** Data for this task follows **

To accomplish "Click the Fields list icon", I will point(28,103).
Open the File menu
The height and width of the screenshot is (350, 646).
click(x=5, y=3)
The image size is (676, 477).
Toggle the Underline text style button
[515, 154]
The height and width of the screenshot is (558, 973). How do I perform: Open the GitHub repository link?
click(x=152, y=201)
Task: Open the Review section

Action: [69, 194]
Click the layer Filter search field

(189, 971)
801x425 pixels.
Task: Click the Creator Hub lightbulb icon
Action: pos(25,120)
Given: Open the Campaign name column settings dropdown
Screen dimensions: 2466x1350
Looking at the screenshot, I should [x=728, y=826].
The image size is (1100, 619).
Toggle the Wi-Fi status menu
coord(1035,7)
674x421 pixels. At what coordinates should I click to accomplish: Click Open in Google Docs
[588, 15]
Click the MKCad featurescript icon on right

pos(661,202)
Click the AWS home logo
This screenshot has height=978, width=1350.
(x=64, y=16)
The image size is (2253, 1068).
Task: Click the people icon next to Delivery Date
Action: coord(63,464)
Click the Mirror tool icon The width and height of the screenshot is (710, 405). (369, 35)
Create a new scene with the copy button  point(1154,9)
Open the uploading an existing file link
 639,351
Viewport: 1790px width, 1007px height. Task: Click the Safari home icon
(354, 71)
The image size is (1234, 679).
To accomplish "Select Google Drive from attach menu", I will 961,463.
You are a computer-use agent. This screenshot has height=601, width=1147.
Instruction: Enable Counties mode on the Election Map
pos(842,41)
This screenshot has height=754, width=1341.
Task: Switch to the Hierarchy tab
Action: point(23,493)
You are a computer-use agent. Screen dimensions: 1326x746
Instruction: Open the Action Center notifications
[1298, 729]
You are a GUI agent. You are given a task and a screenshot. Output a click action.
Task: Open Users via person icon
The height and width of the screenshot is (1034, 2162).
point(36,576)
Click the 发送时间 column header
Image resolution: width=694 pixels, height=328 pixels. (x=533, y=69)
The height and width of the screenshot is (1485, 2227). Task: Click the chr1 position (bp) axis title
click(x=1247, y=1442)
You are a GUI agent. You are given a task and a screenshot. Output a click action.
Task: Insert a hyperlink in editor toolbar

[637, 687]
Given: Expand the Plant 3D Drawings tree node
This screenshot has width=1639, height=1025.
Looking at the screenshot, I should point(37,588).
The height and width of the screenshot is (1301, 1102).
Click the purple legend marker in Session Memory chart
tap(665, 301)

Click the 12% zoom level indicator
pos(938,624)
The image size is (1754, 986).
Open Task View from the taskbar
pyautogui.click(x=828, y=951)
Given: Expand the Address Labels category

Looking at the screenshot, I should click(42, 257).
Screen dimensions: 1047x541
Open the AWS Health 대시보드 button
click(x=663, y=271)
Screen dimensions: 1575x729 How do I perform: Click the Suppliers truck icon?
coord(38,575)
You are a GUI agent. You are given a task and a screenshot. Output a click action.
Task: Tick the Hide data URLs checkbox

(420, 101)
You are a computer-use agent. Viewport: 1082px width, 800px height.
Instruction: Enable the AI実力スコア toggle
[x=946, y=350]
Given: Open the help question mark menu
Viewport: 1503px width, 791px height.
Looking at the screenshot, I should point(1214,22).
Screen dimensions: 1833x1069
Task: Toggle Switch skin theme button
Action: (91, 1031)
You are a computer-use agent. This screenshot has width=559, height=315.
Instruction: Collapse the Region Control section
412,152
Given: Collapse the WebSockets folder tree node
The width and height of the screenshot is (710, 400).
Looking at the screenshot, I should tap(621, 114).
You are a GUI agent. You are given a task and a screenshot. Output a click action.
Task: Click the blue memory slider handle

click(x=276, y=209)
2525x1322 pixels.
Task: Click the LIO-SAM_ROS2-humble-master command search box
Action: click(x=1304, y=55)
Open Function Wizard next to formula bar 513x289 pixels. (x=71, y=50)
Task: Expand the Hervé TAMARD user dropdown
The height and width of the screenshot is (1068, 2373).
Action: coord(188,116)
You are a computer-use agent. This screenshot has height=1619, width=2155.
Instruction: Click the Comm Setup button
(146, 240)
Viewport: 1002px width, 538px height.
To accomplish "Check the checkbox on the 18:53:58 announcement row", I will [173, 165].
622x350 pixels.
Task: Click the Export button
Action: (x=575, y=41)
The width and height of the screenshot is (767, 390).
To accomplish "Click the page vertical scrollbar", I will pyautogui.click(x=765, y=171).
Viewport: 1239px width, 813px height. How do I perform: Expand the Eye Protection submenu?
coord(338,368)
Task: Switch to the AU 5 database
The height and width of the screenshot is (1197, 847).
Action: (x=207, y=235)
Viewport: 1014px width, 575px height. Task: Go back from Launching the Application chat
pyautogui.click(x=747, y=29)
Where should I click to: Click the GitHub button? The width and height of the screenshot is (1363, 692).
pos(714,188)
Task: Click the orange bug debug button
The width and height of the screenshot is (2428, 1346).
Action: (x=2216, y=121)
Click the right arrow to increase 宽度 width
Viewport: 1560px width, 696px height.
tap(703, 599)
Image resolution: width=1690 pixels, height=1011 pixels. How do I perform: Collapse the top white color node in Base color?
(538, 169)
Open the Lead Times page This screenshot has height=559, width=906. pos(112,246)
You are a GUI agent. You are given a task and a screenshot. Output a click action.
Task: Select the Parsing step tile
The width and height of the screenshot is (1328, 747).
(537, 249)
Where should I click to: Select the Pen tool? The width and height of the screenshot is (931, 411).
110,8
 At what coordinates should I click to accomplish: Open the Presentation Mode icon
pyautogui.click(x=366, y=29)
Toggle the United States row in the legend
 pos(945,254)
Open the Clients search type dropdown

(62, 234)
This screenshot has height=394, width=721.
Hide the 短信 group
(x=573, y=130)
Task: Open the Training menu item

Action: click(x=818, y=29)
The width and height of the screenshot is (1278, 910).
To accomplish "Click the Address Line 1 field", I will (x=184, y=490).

** End of Data for this task **

Copy exactly the stretch of data above from the line with "Toggle the Wi-Fi status menu" through the line with "Click the AWS home logo", and omit all other lines.

__Reply to the task__
Toggle the Wi-Fi status menu
coord(1035,7)
674x421 pixels. At what coordinates should I click to accomplish: Click Open in Google Docs
[588, 15]
Click the MKCad featurescript icon on right

pos(661,202)
Click the AWS home logo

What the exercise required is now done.